Evaluation of low birth weight infant post-discharge outcomes and development of community-based follow-up and monitoring strategies in Africa

Lead Research Organisation: Aga Khan University
Department Name: Medical College


Background: Every year 2.5 million newborns die worldwide. Low birth weight infants (birth weight< 2,500g, LBW) have the highest risk of dying in the newborn period and those who survive often suffer from poor growth and development, particularly in impoverished communities of sub-Saharan Africa and Southern Asia. However, the rate of progress in reducing newborn deaths in sub-Saharan Africa has been much slower than in other regions of the world. In addition, once discharged from hospital care, the follow-up of LBW infants is hampered by the weak linkage between the community and the health system. As a result, mothers may feel isolated when they return to the community with these infants whose care needs are often not prioritised due to community misconceptions of their potential to survive and thrive. Consequently, their problems are not addressed in a timely manner due to limited contact with health services and by the time they present to services they have established growth failure (commonly in the form of stunting, where they are too short for their age) and disabilities that can often not be adequately addressed or reversed. The mechanisms by which growth failure and disabilities co-exist in these LBW infants is not fully understood therefore limiting the design and timing of interventions. Empowering community health teams to provide support to these vulnerable babies and their mothers, particularly in impoverished communities where regular access to health facilities may not be possible due to financial constraints or physical distance, is a priority. Community-based mother-to-mother peer support is effective in improving breastfeeding practices in non-LBW infants in sub-Saharan Africa and Asia and could therefore improve feeding and care-giving practices for LBW infants.

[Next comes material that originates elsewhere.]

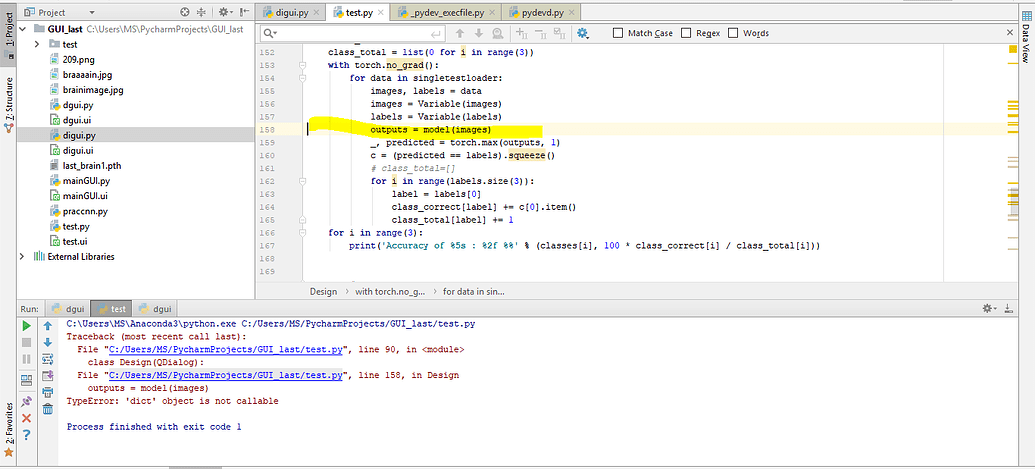Check the Words search option
The height and width of the screenshot is (469, 1035).
click(x=734, y=34)
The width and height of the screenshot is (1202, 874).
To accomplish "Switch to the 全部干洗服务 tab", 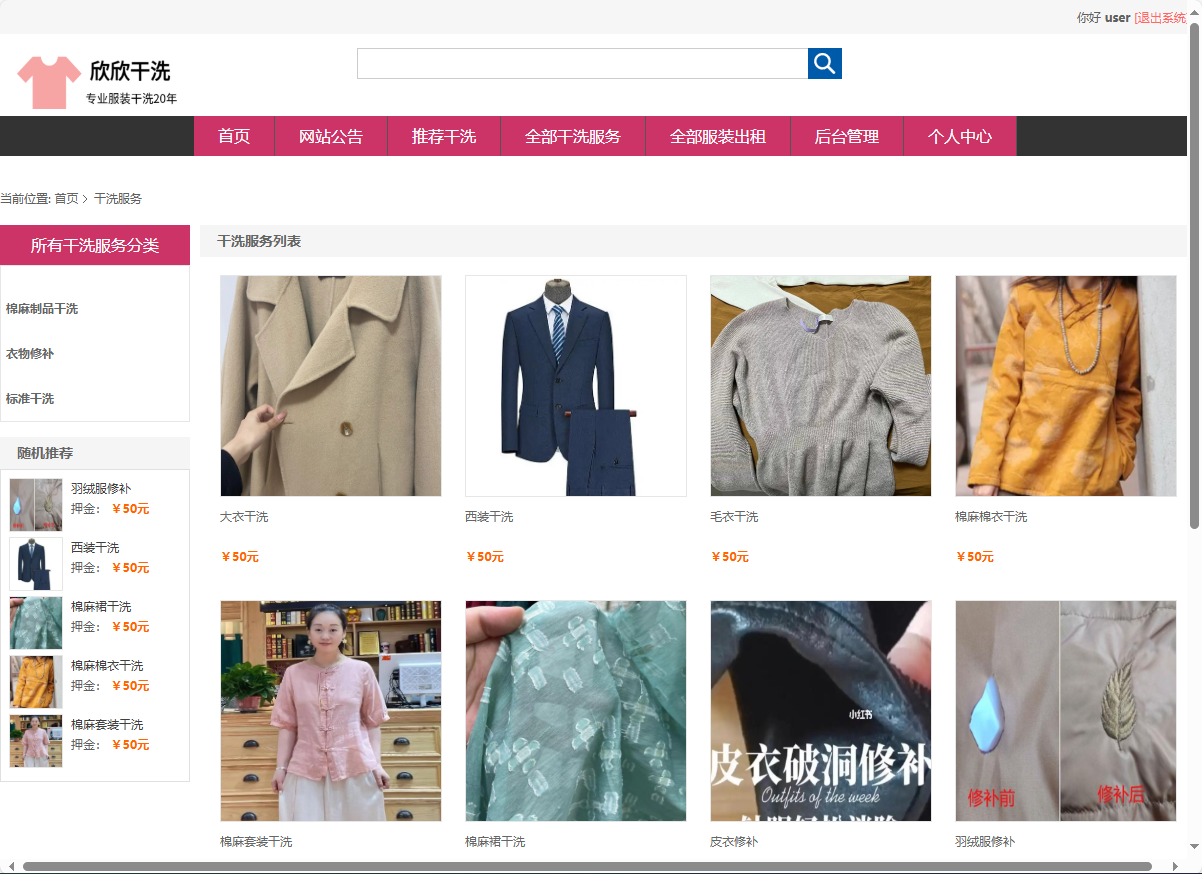I will [573, 135].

Previous work: To test the feasibility and acceptability of mother-to-mother peer support (peer mothers) for LBW infants in Kenya, I recently completed a study in a rural community in western Kenya. Over a period of 6 months, we collected data on 60 LBW infants post-discharge and followed up by a team of 14 peer mothers. We also spoke to 18 mothers, 5 health care providers and 14 peer mothers to explore their views on community-based support for newborns and their perceptions on peer support for mothers of LBW infants in the community. This intervention was valued and accepted by mothers, peer mothers and health care providers and all infants gained weight during the period of follow-up with no adverse events.

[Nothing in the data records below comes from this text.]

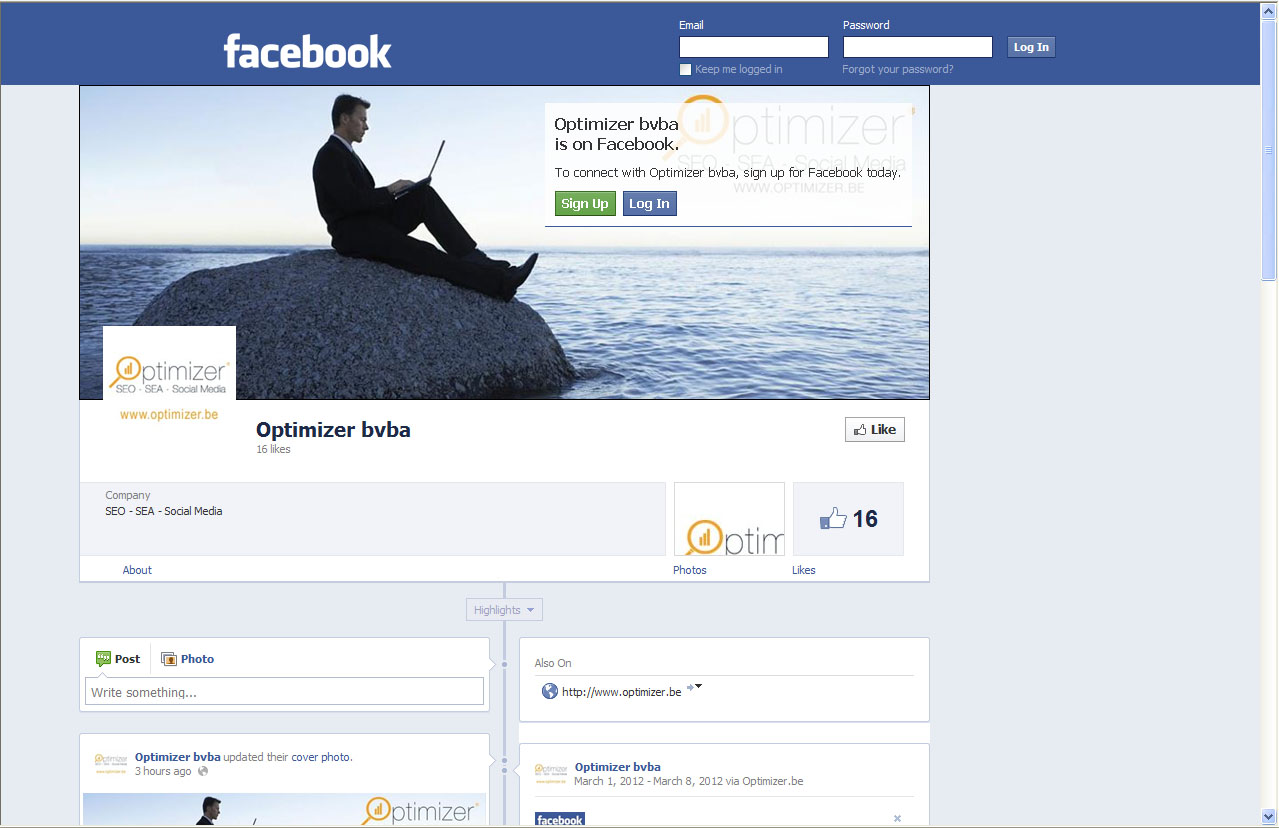
Task: Open the About section link
Action: tap(137, 570)
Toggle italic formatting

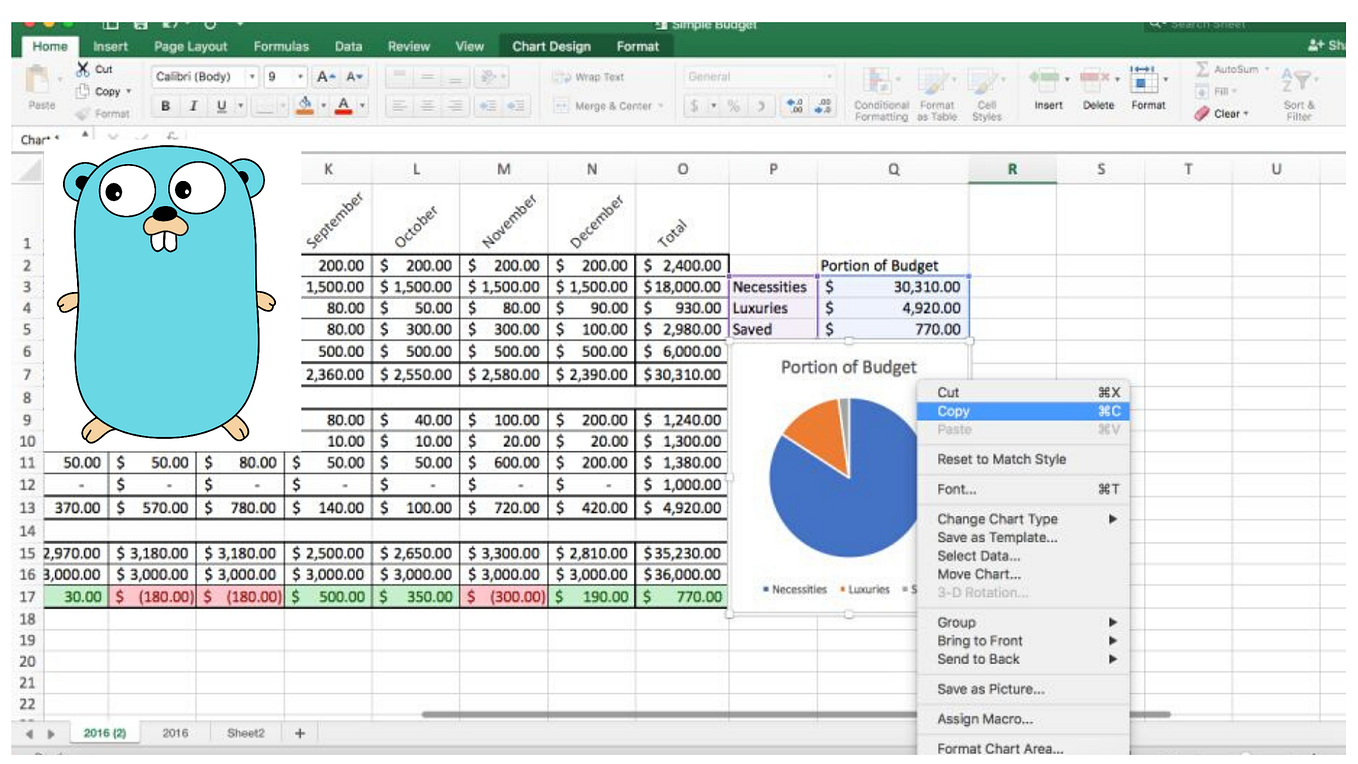(x=191, y=105)
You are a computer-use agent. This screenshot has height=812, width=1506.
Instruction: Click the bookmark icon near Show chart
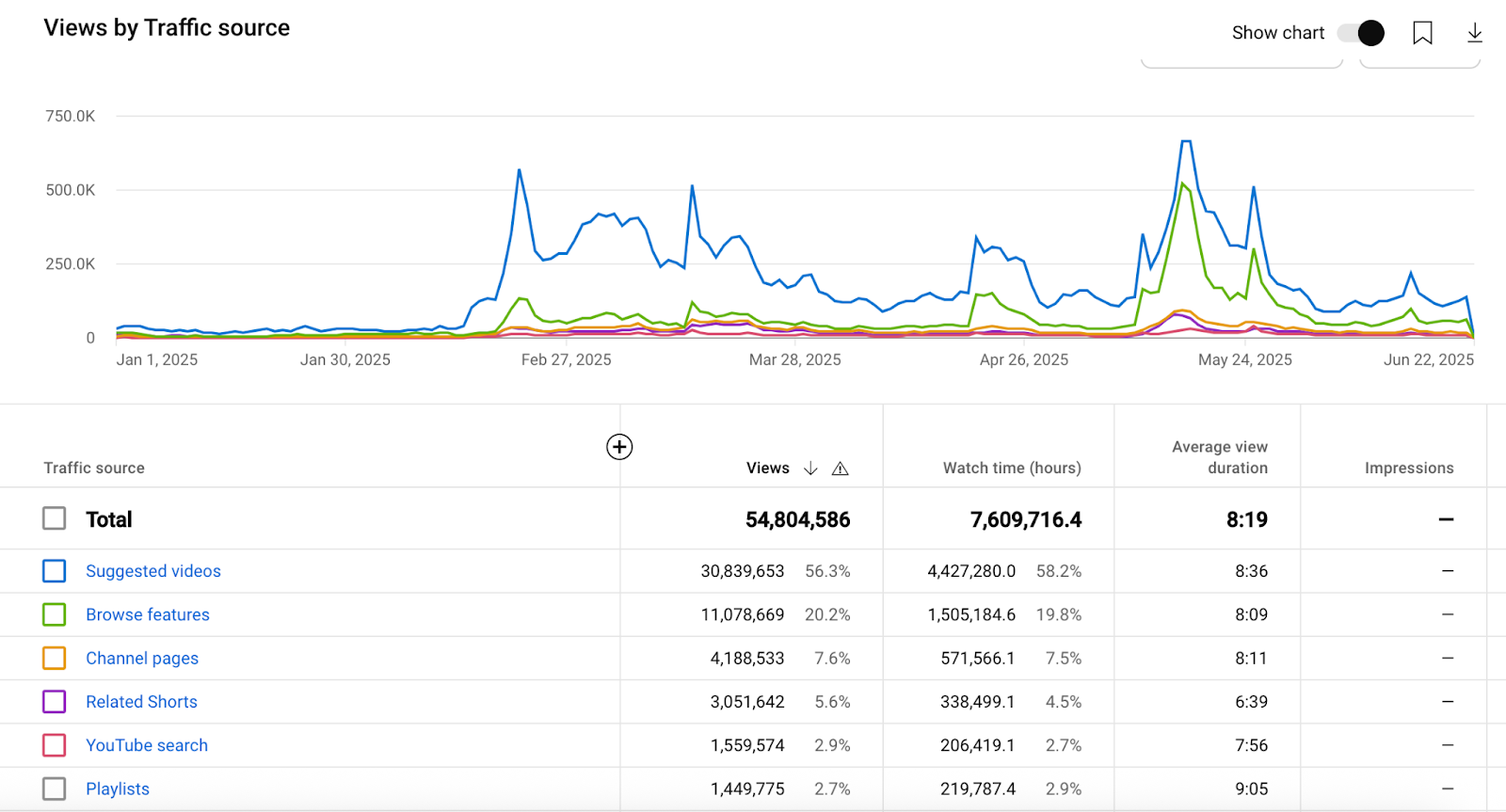pos(1422,33)
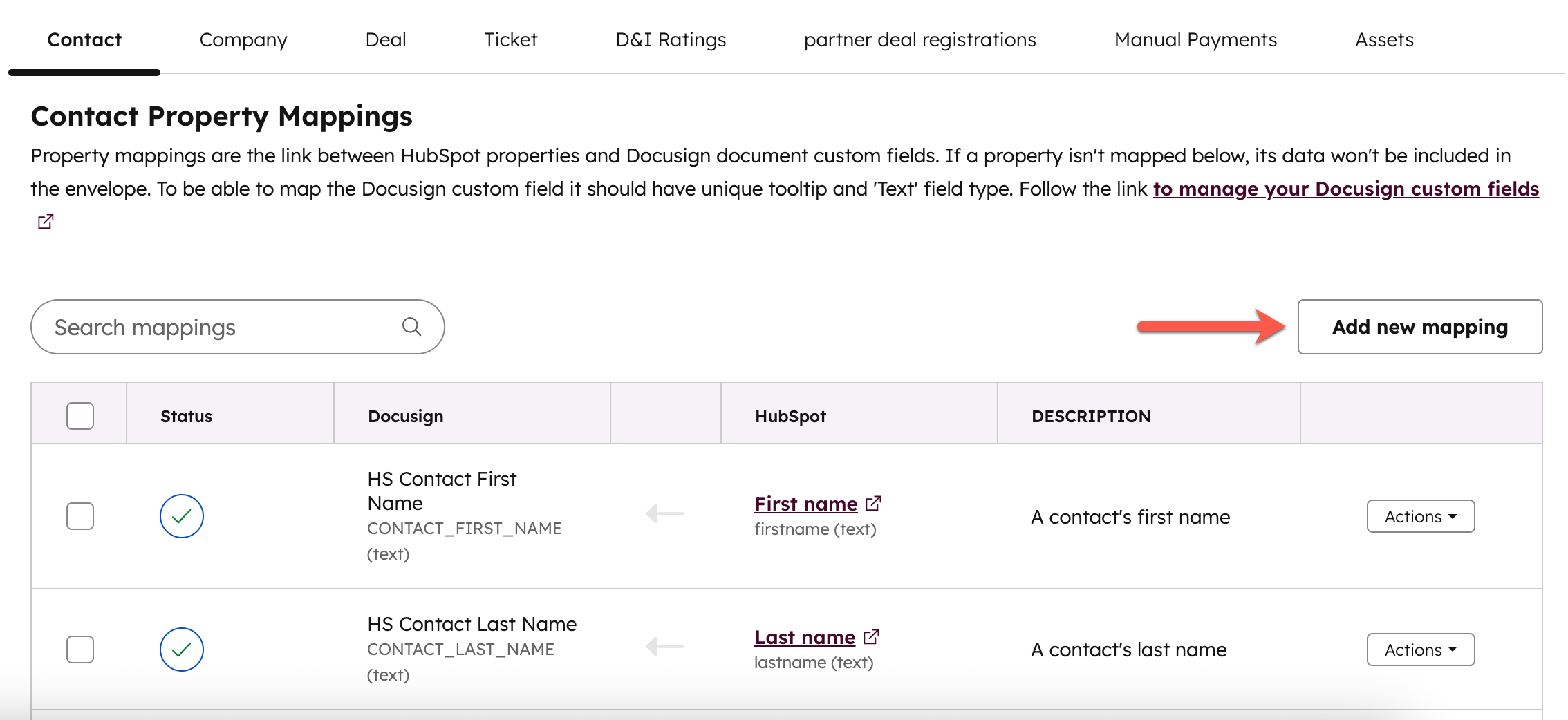Open the D&I Ratings tab

tap(670, 39)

Current project: This project aims to explore and evaluate community-level strategies to improve the survival, growth and developmental outcomes of LBW in impoverished communities in sub-Saharan Africa. In the first study, we will evaluate the growth and development of LBW infants from foetal life to 24 months and compare them with non-LBW infants, with detailed assessments of possible predictors of poor outcomes including infant feeding and maternal mental health. In the second study, we will test the feasibility and acceptability of integrating LBW peer support into community quality improvement strategies for maternal and child health that will focus on improving the quality of data on maternal and child health indicators. This will involve training of peer mothers and community health teams on LBW feeding and care strategies as well as on the principles of collecting, understanding and using their data to improve the health of mothers and their children in the community. We will conduct interviews with mothers, community health teams and other stakeholders to explore their perceptions on the acceptability of this strategy. We will also evaluate the effect of this strategy on the follow-up and monitoring of LBW infants using the community health team registers and summary reports. This project will inform the design of a community-based pragmatic trial to rigorously evaluate the effect of these interventions on LBW outcomes.

Technical Summary

Globally, every year 2.5 million newborns die. Low birth weight (LBW) infants (birth weight< 2,500g) who constitute 15% of all newborns, have the highest risk of mortality and adverse long-term growth, health and neurodevelopmental outcomes. They include both preterm and intrauterine growth restricted infants and majority are born in low-and middle-income countries (LMICs) in sub-Saharan Africa and Southern Asia. Over the past two decades, interventions to improve facility-based care in LMICs for LBW infants have been tested and implemented, but the scarcity of longitudinal data to determine the predictors of poor outcomes and inform the design and timing of interventions have hampered progress in improving their post-discharge outcomes. LBW infants in impoverished communities are particularly vulnerable and community-based strategies to monitor and address gaps in their care in a timely manner have the potential to improve their outcomes. Community-based peer support for mothers is effective in improving breast feeding practices in infants in low resource settings and has the potential to improve post-discharge survival outcomes for LBW infants.

We propose to evaluate the predictors of stunting and neurodevelopmental impairment among LBW infants using a cohort of well-characterised mother-infant dyads recruited from one rural and two urban health facilities in Kenya and The Gambia over a period of 30 months. In addition, using a mixed methods approach, we will explore the feasibility and acceptability of embedding mother-to-mother peer support for LBW infants in community-level quality improvement strategies for maternal and child health in Kenya over a 12-month period. The data from these two studies will enable us to refine a community-based package of interventions for LBW infants and inform the design of a cluster randomised trial to rigorously evaluate the impact of these interventions on LBW infant survival, growth and neurodevelopmental outcomes.